Karaman S., Vural S., Yildirmak Y., Emecen M., Erdem E., Kebudi R.

PEDIATRIC BLOOD & CANCER, vol.58, no.4, pp.579-583, 2012 (SCI-Expanded) identifier identifier identifier

  • Publication Type: Article / Article
  • Volume: 58 Issue: 4
  • Publication Date: 2012
  • Doi Number: 10.1002/pbc.23245
  • Journal Indexes: Science Citation Index Expanded (SCI-EXPANDED), Scopus
  • Page Numbers: pp.579-583
  • Keywords: cefoperazone-sulbactam, childhood cancer, febrile neutropenia, monotherapy, pediatric cancer, piperacillin-tazobactam, PEDIATRIC CANCER-PATIENTS, EMPIRICAL THERAPY, ANTIBIOTIC MONOTHERAPY, ANTIMICROBIAL AGENTS, CONTROLLED-TRIAL, SINGLE-CENTER, FEVER, CEFTAZIDIME, CEFEPIME, CHILDREN
  • Istanbul University Affiliated: Yes


Background Monotherapy has tended to replace the combination therapy in emprical treatment of febrile neutropenia. There is no reported trial which compares the efficacy of cefoperazone-sulbactam (CS) and piperacillin-tazobactam (PIP/TAZO) monotherapies in the treatment of febrile neutropenia. In this prospective randomized study, we aimed to compare the safety and efficacy of CS versus PIP/TAZO as empirical monotherapies in febrile neutropenic children with cancer. Procedure. The study included febrile, neutropenic children hospitalized at our center for cancer. They were randomly selected to receive CS 100 mg/kg/day or PIP/TAZO 360 mg/kg/day. Duration of fever and neutropenia, absolute neutrophil count, modification, and success rate were compared between the two groups.

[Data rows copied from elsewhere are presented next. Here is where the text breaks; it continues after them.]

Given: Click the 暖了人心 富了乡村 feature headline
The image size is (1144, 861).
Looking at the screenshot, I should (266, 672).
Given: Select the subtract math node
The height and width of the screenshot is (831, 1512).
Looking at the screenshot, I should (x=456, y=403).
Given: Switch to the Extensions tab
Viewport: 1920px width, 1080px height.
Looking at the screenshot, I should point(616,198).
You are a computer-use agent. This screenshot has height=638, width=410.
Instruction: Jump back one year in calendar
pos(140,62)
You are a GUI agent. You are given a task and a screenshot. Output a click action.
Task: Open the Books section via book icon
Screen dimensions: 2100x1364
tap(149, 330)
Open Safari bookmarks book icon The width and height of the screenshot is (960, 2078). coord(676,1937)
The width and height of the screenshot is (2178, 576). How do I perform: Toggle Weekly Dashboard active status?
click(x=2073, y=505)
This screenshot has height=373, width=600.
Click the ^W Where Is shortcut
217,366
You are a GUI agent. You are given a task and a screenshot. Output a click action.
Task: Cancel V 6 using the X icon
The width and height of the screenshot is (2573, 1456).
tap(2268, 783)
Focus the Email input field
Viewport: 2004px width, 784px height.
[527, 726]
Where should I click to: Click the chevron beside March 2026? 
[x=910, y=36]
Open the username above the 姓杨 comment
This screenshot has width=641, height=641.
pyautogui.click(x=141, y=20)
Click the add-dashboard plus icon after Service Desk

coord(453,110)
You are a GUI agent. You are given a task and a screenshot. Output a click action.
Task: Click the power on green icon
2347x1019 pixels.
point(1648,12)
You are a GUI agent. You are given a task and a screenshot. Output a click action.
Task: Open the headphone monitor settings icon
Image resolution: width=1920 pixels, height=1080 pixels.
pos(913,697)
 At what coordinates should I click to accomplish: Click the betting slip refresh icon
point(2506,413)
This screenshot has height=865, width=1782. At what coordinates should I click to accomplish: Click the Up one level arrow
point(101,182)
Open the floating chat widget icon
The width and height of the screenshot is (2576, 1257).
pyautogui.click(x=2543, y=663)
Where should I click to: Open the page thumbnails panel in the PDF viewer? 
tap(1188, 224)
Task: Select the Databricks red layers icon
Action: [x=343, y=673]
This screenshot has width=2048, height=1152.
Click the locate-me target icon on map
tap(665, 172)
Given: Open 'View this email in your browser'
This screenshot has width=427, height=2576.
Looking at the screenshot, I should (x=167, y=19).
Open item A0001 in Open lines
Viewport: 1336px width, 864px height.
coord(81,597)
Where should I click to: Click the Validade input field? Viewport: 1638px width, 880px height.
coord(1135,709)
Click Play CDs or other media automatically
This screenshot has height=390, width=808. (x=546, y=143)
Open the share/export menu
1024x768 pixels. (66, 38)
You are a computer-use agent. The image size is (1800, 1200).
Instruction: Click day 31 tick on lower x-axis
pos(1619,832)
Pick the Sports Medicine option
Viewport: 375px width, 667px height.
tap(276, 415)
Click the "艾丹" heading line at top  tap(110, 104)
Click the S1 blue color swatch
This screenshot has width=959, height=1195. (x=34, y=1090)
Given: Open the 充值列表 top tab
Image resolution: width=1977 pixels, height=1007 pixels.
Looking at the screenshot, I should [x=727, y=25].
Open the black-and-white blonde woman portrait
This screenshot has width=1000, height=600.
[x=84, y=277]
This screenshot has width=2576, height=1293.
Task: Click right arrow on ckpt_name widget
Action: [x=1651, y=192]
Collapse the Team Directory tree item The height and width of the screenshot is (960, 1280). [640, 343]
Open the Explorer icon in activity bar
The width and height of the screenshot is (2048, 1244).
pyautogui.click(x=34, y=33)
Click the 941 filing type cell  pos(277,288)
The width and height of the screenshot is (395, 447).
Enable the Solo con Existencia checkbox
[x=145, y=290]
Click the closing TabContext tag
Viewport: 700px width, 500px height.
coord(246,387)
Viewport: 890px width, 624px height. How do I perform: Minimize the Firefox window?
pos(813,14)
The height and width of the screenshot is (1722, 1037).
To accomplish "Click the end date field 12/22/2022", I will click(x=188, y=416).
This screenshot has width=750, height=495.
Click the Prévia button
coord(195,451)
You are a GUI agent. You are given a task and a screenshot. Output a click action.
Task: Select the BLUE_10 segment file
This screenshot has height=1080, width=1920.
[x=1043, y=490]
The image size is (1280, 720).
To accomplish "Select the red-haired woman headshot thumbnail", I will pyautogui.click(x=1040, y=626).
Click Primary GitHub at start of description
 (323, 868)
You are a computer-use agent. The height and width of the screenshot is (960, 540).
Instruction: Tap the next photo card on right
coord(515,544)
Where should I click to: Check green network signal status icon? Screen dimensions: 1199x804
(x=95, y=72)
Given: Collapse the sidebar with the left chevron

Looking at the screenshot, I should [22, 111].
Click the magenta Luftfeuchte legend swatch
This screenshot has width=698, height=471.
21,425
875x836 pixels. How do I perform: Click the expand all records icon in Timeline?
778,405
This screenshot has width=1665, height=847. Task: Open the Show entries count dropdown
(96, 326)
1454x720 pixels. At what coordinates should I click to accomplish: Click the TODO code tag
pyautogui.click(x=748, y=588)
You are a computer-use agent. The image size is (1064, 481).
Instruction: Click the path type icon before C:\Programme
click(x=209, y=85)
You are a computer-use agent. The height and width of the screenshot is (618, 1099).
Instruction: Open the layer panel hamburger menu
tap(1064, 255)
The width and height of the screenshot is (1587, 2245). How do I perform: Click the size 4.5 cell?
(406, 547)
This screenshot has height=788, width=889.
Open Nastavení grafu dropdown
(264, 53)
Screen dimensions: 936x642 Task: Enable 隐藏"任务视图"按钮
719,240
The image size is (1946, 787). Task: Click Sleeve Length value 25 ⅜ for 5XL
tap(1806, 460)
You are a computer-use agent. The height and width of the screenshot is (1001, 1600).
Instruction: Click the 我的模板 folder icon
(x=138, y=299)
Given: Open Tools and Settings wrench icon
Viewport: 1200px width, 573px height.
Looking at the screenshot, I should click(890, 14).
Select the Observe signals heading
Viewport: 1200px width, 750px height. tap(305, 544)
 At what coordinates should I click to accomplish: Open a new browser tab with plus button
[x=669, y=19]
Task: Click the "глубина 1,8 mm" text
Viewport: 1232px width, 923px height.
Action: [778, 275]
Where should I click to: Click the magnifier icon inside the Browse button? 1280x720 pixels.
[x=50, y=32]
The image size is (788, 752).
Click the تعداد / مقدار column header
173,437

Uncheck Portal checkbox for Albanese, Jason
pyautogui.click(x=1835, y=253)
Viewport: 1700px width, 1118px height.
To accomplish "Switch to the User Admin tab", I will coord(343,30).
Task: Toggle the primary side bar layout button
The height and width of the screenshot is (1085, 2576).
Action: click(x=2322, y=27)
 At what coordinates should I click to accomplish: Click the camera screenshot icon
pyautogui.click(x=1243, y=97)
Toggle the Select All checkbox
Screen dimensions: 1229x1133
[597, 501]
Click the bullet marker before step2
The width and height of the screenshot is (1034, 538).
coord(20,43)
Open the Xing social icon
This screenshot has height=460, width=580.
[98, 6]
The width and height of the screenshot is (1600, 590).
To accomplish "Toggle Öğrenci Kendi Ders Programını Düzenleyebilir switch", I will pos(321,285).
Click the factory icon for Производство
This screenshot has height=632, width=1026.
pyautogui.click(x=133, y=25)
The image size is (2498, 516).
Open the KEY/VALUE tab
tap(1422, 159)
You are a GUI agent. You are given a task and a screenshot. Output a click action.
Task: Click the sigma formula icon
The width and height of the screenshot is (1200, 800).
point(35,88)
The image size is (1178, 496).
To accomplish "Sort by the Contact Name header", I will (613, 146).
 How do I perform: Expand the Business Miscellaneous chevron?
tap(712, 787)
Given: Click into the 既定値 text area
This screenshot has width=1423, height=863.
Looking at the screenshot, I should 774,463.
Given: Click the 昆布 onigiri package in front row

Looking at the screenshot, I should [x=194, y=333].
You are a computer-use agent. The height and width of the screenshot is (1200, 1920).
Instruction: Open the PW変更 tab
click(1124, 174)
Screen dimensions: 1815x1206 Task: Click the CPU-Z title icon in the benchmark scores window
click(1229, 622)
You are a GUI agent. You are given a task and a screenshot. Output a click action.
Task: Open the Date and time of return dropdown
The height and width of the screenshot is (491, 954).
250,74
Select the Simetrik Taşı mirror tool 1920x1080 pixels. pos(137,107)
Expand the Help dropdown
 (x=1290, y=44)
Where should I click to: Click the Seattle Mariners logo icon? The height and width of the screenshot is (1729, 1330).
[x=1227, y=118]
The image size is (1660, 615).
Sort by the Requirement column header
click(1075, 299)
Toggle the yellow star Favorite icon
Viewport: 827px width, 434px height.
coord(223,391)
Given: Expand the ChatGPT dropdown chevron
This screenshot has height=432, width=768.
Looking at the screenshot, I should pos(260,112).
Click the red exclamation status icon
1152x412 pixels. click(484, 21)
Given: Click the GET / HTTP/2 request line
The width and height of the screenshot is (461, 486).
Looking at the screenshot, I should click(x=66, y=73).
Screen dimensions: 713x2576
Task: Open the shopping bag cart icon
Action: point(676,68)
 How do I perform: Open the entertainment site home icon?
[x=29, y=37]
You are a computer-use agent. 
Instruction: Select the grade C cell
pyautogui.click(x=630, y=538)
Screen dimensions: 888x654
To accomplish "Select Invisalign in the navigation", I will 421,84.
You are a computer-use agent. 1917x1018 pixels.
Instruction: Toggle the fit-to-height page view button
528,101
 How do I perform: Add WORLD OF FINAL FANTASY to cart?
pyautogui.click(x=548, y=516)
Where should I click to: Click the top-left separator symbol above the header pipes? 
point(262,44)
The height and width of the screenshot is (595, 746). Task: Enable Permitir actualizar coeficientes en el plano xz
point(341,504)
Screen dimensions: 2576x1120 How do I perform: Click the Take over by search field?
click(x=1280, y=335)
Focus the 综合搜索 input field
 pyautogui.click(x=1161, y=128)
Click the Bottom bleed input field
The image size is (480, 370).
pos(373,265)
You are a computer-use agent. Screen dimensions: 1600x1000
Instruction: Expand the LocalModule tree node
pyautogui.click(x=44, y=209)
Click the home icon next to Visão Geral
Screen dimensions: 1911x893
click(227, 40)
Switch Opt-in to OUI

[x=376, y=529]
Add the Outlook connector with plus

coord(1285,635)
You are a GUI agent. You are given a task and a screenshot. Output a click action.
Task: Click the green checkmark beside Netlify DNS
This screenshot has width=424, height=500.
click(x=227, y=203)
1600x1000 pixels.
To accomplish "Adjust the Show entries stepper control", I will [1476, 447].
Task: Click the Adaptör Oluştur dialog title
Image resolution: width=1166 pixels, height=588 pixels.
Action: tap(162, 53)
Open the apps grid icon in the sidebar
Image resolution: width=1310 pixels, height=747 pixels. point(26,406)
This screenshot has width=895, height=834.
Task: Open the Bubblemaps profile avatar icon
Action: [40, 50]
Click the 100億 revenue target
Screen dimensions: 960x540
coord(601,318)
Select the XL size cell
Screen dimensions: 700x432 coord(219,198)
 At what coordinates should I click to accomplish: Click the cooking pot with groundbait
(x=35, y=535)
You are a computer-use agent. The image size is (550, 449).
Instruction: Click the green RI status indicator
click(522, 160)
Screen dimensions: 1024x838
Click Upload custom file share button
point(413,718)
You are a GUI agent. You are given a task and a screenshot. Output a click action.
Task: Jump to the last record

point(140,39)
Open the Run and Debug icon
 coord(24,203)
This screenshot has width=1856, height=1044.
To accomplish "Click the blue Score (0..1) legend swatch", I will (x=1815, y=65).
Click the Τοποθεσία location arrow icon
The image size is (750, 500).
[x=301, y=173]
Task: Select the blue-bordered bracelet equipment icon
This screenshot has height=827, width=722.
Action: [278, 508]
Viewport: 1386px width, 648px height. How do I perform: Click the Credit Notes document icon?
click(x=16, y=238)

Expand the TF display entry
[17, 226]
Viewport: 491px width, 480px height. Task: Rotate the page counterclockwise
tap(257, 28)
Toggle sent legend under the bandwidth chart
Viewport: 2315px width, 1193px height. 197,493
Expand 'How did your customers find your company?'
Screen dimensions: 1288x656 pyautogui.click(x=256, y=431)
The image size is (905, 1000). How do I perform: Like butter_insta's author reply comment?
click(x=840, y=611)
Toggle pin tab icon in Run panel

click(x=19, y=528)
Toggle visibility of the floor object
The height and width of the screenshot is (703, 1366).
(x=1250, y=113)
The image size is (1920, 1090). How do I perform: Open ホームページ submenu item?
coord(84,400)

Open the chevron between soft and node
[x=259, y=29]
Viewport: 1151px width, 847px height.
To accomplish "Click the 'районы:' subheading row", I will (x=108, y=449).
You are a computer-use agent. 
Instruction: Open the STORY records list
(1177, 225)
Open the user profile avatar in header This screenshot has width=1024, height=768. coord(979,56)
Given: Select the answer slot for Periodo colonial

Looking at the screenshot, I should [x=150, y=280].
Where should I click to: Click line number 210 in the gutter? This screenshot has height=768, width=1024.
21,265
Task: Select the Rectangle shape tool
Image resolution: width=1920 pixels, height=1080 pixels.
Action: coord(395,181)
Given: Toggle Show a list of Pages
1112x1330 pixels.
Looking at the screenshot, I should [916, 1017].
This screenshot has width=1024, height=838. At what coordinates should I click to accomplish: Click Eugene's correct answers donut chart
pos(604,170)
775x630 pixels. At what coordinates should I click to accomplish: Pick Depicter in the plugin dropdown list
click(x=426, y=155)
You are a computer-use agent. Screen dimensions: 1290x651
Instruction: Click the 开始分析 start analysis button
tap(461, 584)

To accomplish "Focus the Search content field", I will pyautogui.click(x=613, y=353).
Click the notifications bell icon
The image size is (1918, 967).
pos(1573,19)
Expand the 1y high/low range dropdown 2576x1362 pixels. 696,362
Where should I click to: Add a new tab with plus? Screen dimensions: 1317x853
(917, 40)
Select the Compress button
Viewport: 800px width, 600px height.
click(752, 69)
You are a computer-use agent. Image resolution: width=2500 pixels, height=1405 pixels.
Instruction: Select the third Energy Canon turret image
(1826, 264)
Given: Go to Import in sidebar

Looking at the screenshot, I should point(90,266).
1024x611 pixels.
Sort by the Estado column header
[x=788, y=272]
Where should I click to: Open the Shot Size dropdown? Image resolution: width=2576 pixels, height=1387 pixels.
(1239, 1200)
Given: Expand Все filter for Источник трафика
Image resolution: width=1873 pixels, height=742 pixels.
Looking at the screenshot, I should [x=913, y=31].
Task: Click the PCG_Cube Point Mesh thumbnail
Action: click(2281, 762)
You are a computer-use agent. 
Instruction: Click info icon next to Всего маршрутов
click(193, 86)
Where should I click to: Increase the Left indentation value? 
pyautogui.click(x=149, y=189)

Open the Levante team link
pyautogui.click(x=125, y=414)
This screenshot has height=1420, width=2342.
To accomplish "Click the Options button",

Resolution of fever without antibiotic change was defined as success and resolution of fever with antibiotic change or death of a patient was defined as failure. Modification was defined as changing the empirical antimicrobial agent during a febrile episode. Results. One hundred and two febrile neutropenic episodes were documented in 55 patients with a median age of 4 years. In 50 episodes CS and in 52 episodes PIP/TAZO was used. Duration of fever and neutropenia, neutrophil count, age, sex, and primary disease were not different between two groups. Success rates in the CS and PIP/ TAZO groups were respectively 56 and 62% ( P > 0.05). Modification rate between two groups showed no significant difference ( P > 0.05). No serious adverse effect occurred in either of the groups. Conclusion. CS and PIP/ TAZO monotherapy are both safe and effective in the initial treatment of febrile neutropenia in children with cancer. Pediatr Blood Cancer 2012; 58: 579-583. (C) 2011 Wiley Periodicals, Inc.